* [Your goal]:
Using the SQL Server post on big and small sets below, explain in one to three sentences why its first query takes about 96 seconds.

* [Text to read]:

Friday, 15 August 2008

SQL Server Best Practices 1. Big sets, small sets

SQL Server Best Practices 1. Big sets, small sets



There are two things to remember about sets: the bigger the number of rows we’re working with the slower our query will be and the more columns we return the less efficient transfer of data will be.
I am going to use the Northgale database, for those unfamiliar with it is a script developed by Erland Sommarskog that creates a huge database based on Northwind DB (provided by Microsoft). Just to illustrate the size Northgale has about 6,000 products, 344,000 orders and 2.3 million rows in Order details. I intend to use relatively big sets in order to illustrate better the differences in performance.
Consider the following query:


SELECT *
FROM Products p
INNER JOIN [Order Details] od ON p.ProductId = od.ProductId
INNER JOIN Orders o ON o.OrderID = od.OrderID
INNER JOIN Customers c ON c.CustomerId = o.CustomerId
WHERE Discontinued = 0
AND o.RequiredDate > '05/04/1997'
AND od.Quantity * od.UnitPrice > 100



The returned set from the query above contains about 1.5 million rows and takes about 1 minute and 36 seconds to complete on my machine.

Clearly not fast enough.

The first thing to always remember is that the WHERE clauses are applied at the end. This means that before we apply the where clauses in this example we will always have to use all rows in the tables to perform the joins. For example the first join will join all products with all order details assuming every order detail has product id. Then we’ll have the entire order details table (2.3 million rows) to perform a join with orders and then another one with customers. No wonder the query takes 96 seconds!

So, what can we do about this?

The smaller the number of rows you work with the better. In the example above we should be looking at restricting the set as early as possible.


SELECT *
FROM Products p
INNER JOIN [Order Details] od ON p.ProductId = od.ProductId
AND Discontinued = 0
AND od.Quantity * od.UnitPrice > 100
INNER JOIN Orders o ON o.OrderID = od.OrderID
AND o.RequiredDate > '05/04/1997'
INNER JOIN Customers c ON c.CustomerId = o.CustomerId


What we have done with this one is to move all conditions from the where section to become conditions in the joins. And we’re trying to apply them as early as possible – ie the first time we use the table they apply to.

This reduces the execution time by 30 seconds to 1 minute and 6 seconds.


In Northgale Products table has 10 columns with total size 87 bytes per row. Order adds 200 bytes per row, Order detail 22 and Customer 268. This makes a total of 577 bytes per row. If the query returns 1.5 million rows this gives a massive 825 megabytes return set size. Let’s see what happens if we return only a small number of columns.

* [Information shown]:

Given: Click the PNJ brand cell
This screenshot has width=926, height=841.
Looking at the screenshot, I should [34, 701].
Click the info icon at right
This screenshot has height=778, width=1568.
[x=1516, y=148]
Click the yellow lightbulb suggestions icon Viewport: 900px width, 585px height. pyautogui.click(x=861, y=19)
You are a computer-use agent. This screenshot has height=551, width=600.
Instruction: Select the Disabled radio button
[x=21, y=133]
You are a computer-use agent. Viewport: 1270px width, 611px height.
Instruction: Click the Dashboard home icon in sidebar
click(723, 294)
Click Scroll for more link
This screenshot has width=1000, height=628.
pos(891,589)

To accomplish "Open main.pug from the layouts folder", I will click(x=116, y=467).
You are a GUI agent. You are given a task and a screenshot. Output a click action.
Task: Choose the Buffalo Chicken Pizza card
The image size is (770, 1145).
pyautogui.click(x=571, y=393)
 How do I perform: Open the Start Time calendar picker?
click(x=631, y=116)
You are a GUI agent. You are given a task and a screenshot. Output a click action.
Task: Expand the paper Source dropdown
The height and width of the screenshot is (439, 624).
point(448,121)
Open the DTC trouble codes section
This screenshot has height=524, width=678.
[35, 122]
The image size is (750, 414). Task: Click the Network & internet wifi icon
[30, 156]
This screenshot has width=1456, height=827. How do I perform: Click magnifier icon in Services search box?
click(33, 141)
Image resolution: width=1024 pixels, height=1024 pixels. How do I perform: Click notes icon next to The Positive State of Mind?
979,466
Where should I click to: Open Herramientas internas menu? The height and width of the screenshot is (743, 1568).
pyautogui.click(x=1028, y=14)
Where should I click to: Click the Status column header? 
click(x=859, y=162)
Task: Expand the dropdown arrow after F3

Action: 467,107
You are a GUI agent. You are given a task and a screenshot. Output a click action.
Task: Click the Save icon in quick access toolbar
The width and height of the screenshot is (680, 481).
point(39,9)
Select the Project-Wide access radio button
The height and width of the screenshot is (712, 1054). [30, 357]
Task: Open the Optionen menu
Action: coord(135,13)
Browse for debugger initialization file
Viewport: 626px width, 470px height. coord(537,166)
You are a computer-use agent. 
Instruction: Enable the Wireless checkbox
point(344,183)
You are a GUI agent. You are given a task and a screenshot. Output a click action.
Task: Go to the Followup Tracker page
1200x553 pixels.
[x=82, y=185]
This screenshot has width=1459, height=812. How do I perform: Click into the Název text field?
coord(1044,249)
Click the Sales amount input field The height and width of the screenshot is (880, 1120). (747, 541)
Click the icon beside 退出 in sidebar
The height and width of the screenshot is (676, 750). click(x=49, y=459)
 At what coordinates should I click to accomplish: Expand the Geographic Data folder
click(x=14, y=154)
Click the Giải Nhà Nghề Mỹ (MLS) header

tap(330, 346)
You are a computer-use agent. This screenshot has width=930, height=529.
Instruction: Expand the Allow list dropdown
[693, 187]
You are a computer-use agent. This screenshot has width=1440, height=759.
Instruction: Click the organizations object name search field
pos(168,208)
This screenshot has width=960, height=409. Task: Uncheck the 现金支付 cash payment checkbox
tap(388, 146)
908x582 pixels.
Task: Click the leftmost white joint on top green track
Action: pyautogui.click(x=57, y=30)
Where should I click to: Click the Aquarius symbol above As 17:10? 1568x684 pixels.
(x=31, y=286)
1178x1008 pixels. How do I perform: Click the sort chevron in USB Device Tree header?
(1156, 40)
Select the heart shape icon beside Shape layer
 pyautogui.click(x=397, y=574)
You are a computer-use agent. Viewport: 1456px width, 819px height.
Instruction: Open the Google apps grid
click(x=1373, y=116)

* [Task response]:
The post says WHERE clauses are applied at the end, so every row in the tables must go through the joins before any filtering happens. Products are first joined with all order details, and then the entire Order Details table (2.3 million rows) is joined with Orders and then with Customers.